▶ [What the task requires]
Set each line of the data down exactly, please.

──────── Records ────────

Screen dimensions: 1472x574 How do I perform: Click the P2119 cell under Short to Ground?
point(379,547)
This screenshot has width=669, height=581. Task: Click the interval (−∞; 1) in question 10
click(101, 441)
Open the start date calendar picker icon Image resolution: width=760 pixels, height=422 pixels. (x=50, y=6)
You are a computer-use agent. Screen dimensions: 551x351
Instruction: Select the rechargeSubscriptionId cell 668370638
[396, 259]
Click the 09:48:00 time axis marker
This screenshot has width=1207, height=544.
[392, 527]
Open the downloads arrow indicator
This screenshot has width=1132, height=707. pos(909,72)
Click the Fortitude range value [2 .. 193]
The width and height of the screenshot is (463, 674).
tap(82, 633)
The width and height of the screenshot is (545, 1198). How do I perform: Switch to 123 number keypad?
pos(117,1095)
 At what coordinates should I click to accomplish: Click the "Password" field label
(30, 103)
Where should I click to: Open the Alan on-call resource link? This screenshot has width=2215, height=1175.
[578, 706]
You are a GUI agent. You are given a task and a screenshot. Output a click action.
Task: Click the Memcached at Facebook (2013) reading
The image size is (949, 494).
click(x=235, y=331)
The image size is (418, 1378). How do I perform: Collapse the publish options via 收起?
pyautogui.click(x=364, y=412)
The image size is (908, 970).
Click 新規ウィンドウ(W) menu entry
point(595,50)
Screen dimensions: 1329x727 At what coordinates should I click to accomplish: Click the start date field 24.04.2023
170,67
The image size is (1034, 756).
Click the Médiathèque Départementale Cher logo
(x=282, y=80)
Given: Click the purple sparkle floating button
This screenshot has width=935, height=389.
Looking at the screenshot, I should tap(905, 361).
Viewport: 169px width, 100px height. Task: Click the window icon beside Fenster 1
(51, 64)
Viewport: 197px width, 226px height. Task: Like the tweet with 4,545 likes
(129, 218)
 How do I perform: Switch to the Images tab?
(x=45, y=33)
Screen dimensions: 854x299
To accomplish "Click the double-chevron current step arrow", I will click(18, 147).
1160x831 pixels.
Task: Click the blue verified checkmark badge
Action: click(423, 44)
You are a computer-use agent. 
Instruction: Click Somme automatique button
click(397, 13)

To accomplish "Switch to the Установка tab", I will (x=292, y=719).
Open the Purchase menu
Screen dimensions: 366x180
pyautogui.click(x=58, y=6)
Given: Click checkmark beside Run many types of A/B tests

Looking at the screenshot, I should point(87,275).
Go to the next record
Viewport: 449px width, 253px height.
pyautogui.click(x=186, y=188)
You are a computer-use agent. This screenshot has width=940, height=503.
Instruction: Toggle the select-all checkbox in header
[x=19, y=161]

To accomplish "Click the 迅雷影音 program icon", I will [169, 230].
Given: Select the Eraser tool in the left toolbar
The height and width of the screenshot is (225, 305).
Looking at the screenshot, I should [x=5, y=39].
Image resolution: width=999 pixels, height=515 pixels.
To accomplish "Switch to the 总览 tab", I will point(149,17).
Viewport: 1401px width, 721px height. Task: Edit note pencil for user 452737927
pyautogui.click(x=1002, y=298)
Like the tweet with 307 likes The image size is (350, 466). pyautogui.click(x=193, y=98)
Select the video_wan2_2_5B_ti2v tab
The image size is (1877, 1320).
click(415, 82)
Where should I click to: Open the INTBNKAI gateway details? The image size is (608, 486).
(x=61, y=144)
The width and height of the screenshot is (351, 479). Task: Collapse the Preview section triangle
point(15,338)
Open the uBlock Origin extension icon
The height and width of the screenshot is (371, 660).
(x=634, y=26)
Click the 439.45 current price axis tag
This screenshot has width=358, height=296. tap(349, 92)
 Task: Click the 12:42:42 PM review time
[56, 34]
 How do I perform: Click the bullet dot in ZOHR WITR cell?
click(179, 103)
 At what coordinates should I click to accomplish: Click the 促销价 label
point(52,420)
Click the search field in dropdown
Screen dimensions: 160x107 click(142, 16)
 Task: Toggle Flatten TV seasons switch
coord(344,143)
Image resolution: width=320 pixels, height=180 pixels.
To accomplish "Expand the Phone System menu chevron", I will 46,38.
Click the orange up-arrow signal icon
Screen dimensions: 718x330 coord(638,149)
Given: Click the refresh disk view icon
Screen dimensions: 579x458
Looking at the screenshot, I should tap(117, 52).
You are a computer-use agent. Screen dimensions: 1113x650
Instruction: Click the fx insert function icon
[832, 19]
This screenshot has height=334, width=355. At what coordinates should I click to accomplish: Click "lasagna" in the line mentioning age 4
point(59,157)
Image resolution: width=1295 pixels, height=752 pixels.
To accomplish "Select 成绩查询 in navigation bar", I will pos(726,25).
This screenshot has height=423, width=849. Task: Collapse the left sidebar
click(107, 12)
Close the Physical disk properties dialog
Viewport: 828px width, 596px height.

────────

▶ [Task answer]
Screen dimensions: 1472x574 How do I perform: Click the P2119 cell under Short to Ground?
point(379,547)
This screenshot has width=669, height=581. Task: Click the interval (−∞; 1) in question 10
click(101, 441)
Open the start date calendar picker icon Image resolution: width=760 pixels, height=422 pixels. (x=50, y=6)
You are a computer-use agent. Screen dimensions: 551x351
Instruction: Select the rechargeSubscriptionId cell 668370638
[396, 259]
Click the 09:48:00 time axis marker
This screenshot has width=1207, height=544.
[392, 527]
Open the downloads arrow indicator
This screenshot has width=1132, height=707. pos(909,72)
Click the Fortitude range value [2 .. 193]
The width and height of the screenshot is (463, 674).
tap(82, 633)
The width and height of the screenshot is (545, 1198). How do I perform: Switch to 123 number keypad?
pos(117,1095)
 At what coordinates should I click to accomplish: Click the "Password" field label
(30, 103)
Where should I click to: Open the Alan on-call resource link? This screenshot has width=2215, height=1175.
[578, 706]
You are a GUI agent. You are given a task and a screenshot. Output a click action.
Task: Click the Memcached at Facebook (2013) reading
The image size is (949, 494).
click(x=235, y=331)
The image size is (418, 1378). How do I perform: Collapse the publish options via 收起?
pyautogui.click(x=364, y=412)
The image size is (908, 970).
Click 新規ウィンドウ(W) menu entry
point(595,50)
Screen dimensions: 1329x727 At what coordinates should I click to accomplish: Click the start date field 24.04.2023
170,67
The image size is (1034, 756).
Click the Médiathèque Départementale Cher logo
(x=282, y=80)
Given: Click the purple sparkle floating button
This screenshot has width=935, height=389.
Looking at the screenshot, I should tap(905, 361).
Viewport: 169px width, 100px height. Task: Click the window icon beside Fenster 1
(51, 64)
Viewport: 197px width, 226px height. Task: Like the tweet with 4,545 likes
(129, 218)
 How do I perform: Switch to the Images tab?
(x=45, y=33)
Screen dimensions: 854x299
To accomplish "Click the double-chevron current step arrow", I will click(18, 147).
1160x831 pixels.
Task: Click the blue verified checkmark badge
Action: click(423, 44)
You are a computer-use agent. 
Instruction: Click Somme automatique button
click(397, 13)

To accomplish "Switch to the Установка tab", I will (x=292, y=719).
Open the Purchase menu
Screen dimensions: 366x180
pyautogui.click(x=58, y=6)
Given: Click checkmark beside Run many types of A/B tests

Looking at the screenshot, I should point(87,275).
Go to the next record
Viewport: 449px width, 253px height.
pyautogui.click(x=186, y=188)
You are a computer-use agent. This screenshot has width=940, height=503.
Instruction: Toggle the select-all checkbox in header
[x=19, y=161]

To accomplish "Click the 迅雷影音 program icon", I will [169, 230].
Given: Select the Eraser tool in the left toolbar
The height and width of the screenshot is (225, 305).
Looking at the screenshot, I should [x=5, y=39].
Image resolution: width=999 pixels, height=515 pixels.
To accomplish "Switch to the 总览 tab", I will point(149,17).
Viewport: 1401px width, 721px height. Task: Edit note pencil for user 452737927
pyautogui.click(x=1002, y=298)
Like the tweet with 307 likes The image size is (350, 466). pyautogui.click(x=193, y=98)
Select the video_wan2_2_5B_ti2v tab
The image size is (1877, 1320).
click(415, 82)
Where should I click to: Open the INTBNKAI gateway details? The image size is (608, 486).
(x=61, y=144)
The width and height of the screenshot is (351, 479). Task: Collapse the Preview section triangle
point(15,338)
Open the uBlock Origin extension icon
The height and width of the screenshot is (371, 660).
(x=634, y=26)
Click the 439.45 current price axis tag
This screenshot has width=358, height=296. tap(349, 92)
 Task: Click the 12:42:42 PM review time
[56, 34]
 How do I perform: Click the bullet dot in ZOHR WITR cell?
click(179, 103)
 At what coordinates should I click to accomplish: Click the 促销价 label
point(52,420)
Click the search field in dropdown
Screen dimensions: 160x107 click(142, 16)
 Task: Toggle Flatten TV seasons switch
coord(344,143)
Image resolution: width=320 pixels, height=180 pixels.
To accomplish "Expand the Phone System menu chevron", I will 46,38.
Click the orange up-arrow signal icon
Screen dimensions: 718x330 coord(638,149)
Given: Click the refresh disk view icon
Screen dimensions: 579x458
Looking at the screenshot, I should tap(117, 52).
You are a computer-use agent. Screen dimensions: 1113x650
Instruction: Click the fx insert function icon
[832, 19]
This screenshot has height=334, width=355. At what coordinates should I click to accomplish: Click "lasagna" in the line mentioning age 4
point(59,157)
Image resolution: width=1295 pixels, height=752 pixels.
To accomplish "Select 成绩查询 in navigation bar", I will pos(726,25).
This screenshot has height=423, width=849. Task: Collapse the left sidebar
click(107, 12)
Close the Physical disk properties dialog
Viewport: 828px width, 596px height.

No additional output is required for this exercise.